In this article, we will explore the fight for legality of hemp products in Kentucky, the current status of Delta 8 and other cannabinoids in the state, what SB 170 seeks to do, and how you can help keep hemp derived products legal.
The Fight for Legality of Hemp Products in Kentucky
Kentucky is no stranger to attempts at regulating the hemp industry through prohibitive bills that seek to limit access to hemp products for millions of Kentuckians. In 2017, Kentucky banned hemp flower, including buds, kief, pre-rolls, and other raw hemp products. Only businesses with a hemp license issued by the Kentucky Department of Agriculture are allowed to handle or process hemp flower to make extracts or derivatives of hemp extracts, such as Delta 8.

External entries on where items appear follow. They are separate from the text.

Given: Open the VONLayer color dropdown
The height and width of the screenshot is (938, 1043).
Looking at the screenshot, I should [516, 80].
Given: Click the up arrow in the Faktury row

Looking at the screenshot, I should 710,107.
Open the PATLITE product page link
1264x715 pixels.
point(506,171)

The Current Status of Delta 8 and Other Cannabinoids in Kentucky
On April 19th, 2021, the Kentucky Department of Agriculture released a memo claiming that Delta 8 is illegal under both federal and state law because it appears by name on the Drug Enforcement Administration’s controlled substances list. However, the DEA published an interim final rule regarding hemp in August 2020, stating that the DEA’s controlled substances list does not supersede the 2018 Farm Bill, making Delta 8 legal.

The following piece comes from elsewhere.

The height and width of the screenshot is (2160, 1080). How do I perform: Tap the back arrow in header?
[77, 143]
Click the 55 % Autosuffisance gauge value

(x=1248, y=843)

Additionally, KRS 260.850 (which concerns the definitions of Kentucky’s industrial hemp program) makes no mention of Delta 8. It defines hemp products as “products derived from, or made by, processing hemp plants or plant parts,” and only limits delta 9 concentrations to “not more than three-tenths of one percent (0.3%) on a dry weight basis.” This shows that Delta 8 is not only federally legal but also legal according to Kentucky law.

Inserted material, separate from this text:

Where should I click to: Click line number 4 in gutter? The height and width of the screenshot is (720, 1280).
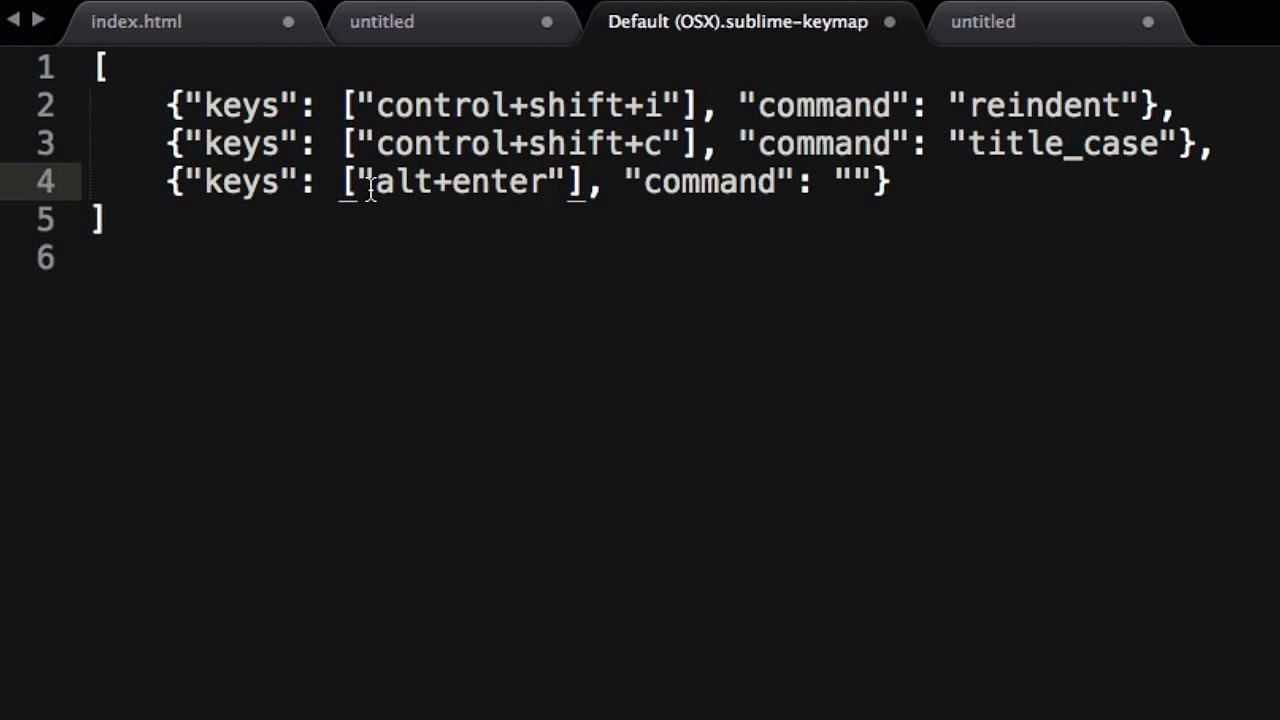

After the Kentucky Department of Agriculture’s memo was released, storefront raids occurred, prompting the Kentucky Hemp Association to take legal action. Boone County Circuit Judge Richard Brueggemann filed a temporary injunction, ruling in favor of the Kentucky Hemp Association, temporarily preventing police from conducting any more raids, and ensuring that Delta 8 remains functionally legal. While the injunction is only temporary, it’s likely that Judge Richard Brueggemann’s order will be upheld when court resumes in April.
What Would SB 170 Do?
Unfortunately, SB 170 seeks to ban all ‘intoxicating hemp derived substances’ in the state. Delta 8 concentrations would be limited to naturally occurring trace amounts of less than 0.001%, or less than one thousandth. It would also ban Delta 10, THC-O, THC-P, HHC, and any other cannabinoid deemed to be ‘intoxicating’ by the state legislature. If signed into law, SB 170 would prevent many Kentuckians from accessing hemp derived cannabinoids.
How Can You Help?
If you live in Kentucky, you can help by calling the Legislative Message Line at 1-800-372-7181 and leaving a message for your Senator, Representative, Senator Paul Hornback, Senate Agriculture Committee, and Senate Leadership. You can also sign a petition to stop SB 170 from banning Delta 8 and other hemp derived cannabinoids. Together, we can help keep these cannabinoids legal.
In conclusion, the legality of hemp-derived products, including Delta 8 THC and other hemp-derived cannabinoids have become increasingly popular in recent years, with many users claiming they offer therapeutic benefits without the psychoactive effects associated with Delta 9 THC. However, the legality of these products remains a topic of debate, particularly in states like Kentucky where legislators have introduced bills seeking to ban them.